发布时间：2018-04-26 08:18

本文选题：GaN + 发光二极管　；参考：《太原理工大学》2015年硕士论文

【摘要】：近年来，GaN基发光二极管(light-emitting diodes，LEDs)作为新一代固态照明光源得到了迅猛的发展。目前GaN基蓝光LED始终被热烈讨论和研究，人们所研究的热点为严重的极化效应及在大电流注入下的“效率下降”现象，它们都在很大程度上影响了发光二极管的光电性能。在三族氮化物中，有源区的极化效应会产生强大的极化电场，它会极大地改变LED的能带结构。尤其是在有源区的量子阱中，能带发生倾斜，电子和空穴分开分别局限于量子阱两侧，使得载流子参与辐射复合而发光的机会大大减小，因此降低了量子阱的发光效率。

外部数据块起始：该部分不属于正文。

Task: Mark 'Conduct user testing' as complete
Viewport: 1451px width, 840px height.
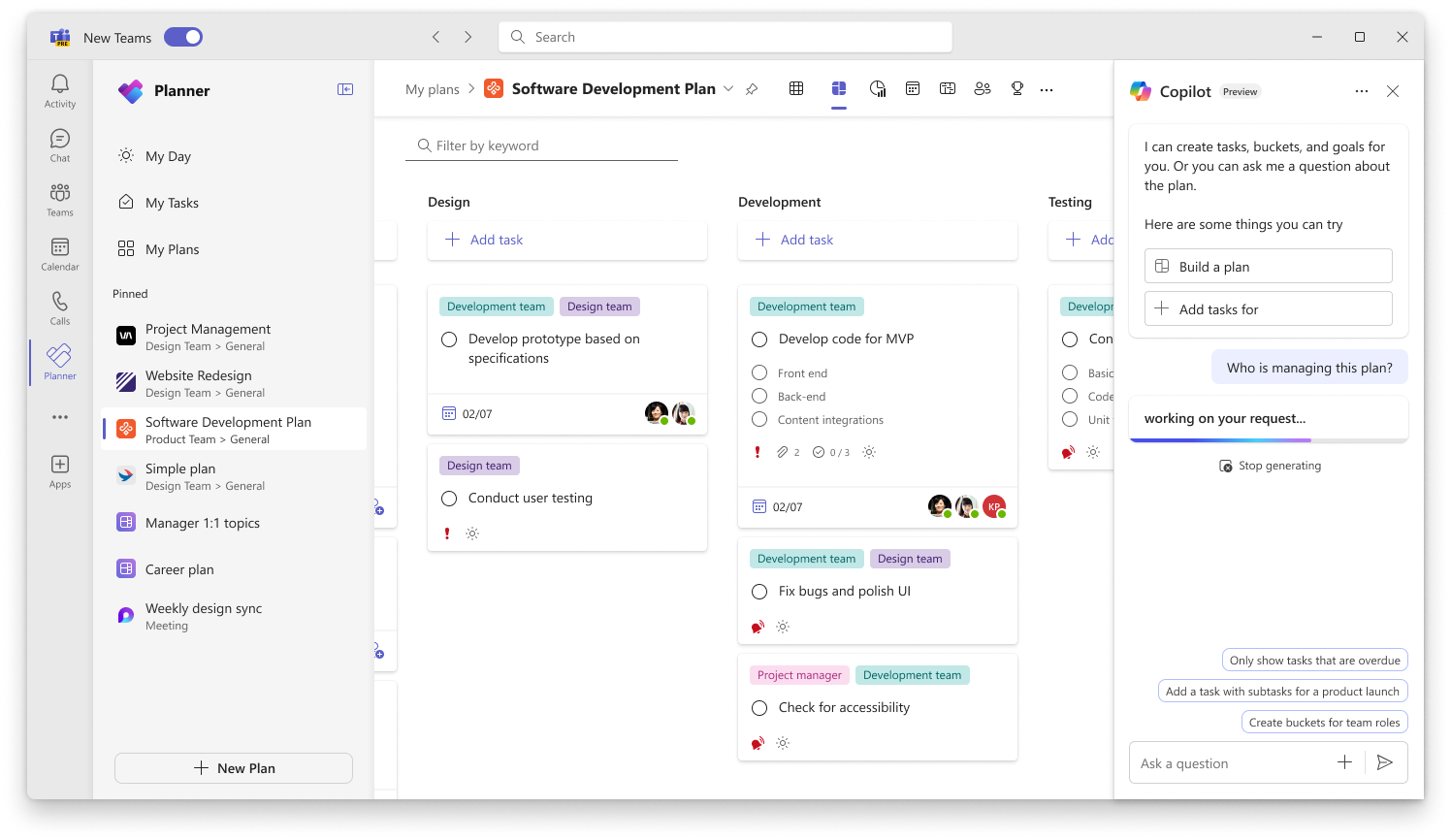Action: pyautogui.click(x=449, y=498)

极化效应会使LED的发光波长发生红移，从而降低通过光谱所得材料组分的准确度；极化效应还会增强量子阱结构对阱宽和垒厚的依赖性。在高电流注入下，虽然可用于发光的载流子数目增加了，但LED的发光效率并没有随着注入电流的增加有所提高反而呈下降的趋势，效率下降问题已经成为限制LED发展的一个瓶颈。许多研究指出，导致效率下降的原因可能是极化效应、电子泄露、差的空穴注入、外延缺陷、俄歇复合等。因此，在高电流注入下，LED的发光效率受到了极大地限制。到目前为止，已经有很多优秀的研究团队对如何减小氮化物的极化电场及如何改善在高注入电流下的效率下降现象进行研究，期望有效改善LED的光电性能。本论文将继续寻找减小极化效应及改善效率下降的LED器件结构优化设计。本论文的研究重点在于如何有效减小InGaN LED的极化效应及有效改善效率下降现象，具体的研究内容和研究成果主要包括： 1.研究In组分梯度渐变多量子阱(MQW)结构对InGaN蓝光LED光电性能的影响。模拟结果表明，In组分梯度渐变MQW结构能够有效地减小LED有源区的极化效应，使得电子与空穴的波函数重叠率提高，提高辐射复合率，从而提高内量子效率，所以LED器件的输出功率大大地增强了。此外，效率下降现象和发光波长的稳定性也得到了显著的改善。 2.通过对LED中电子阻挡层(EBL)的能带结构进行设计，研究新设计的EBL对InGaN/GaN蓝光LED光电性能的影响，并对新设计的EBL结构进行系统地优化，找出最佳设计方案。模拟结果表明，新设计的EBL结构通过修剪极化，能够有效减小LB/EBL界面的极化效应，增强空穴注入效率和电子束缚能力，从而改善效率下降现象，提高蓝光LED的光电学性能。 3.通过对LED有源区的垒厚进行设计，研究不同垒厚设计对LED发光性能的影响。本文提出了用从n边到p边逐渐减小垒厚的结构取代相等垒厚的传统结构，，在靠近n-GaN层采用较厚的垒用于增加电子传输距离，然而在靠近p-GaN层采用较薄的垒用于减小空穴传输距离。模拟结果表明，所提出的结构能够增强空穴注入且空穴分布更均匀，从而显著增强InGaN蓝光LED的发光效率并改善高电流注入下的效率下降现象。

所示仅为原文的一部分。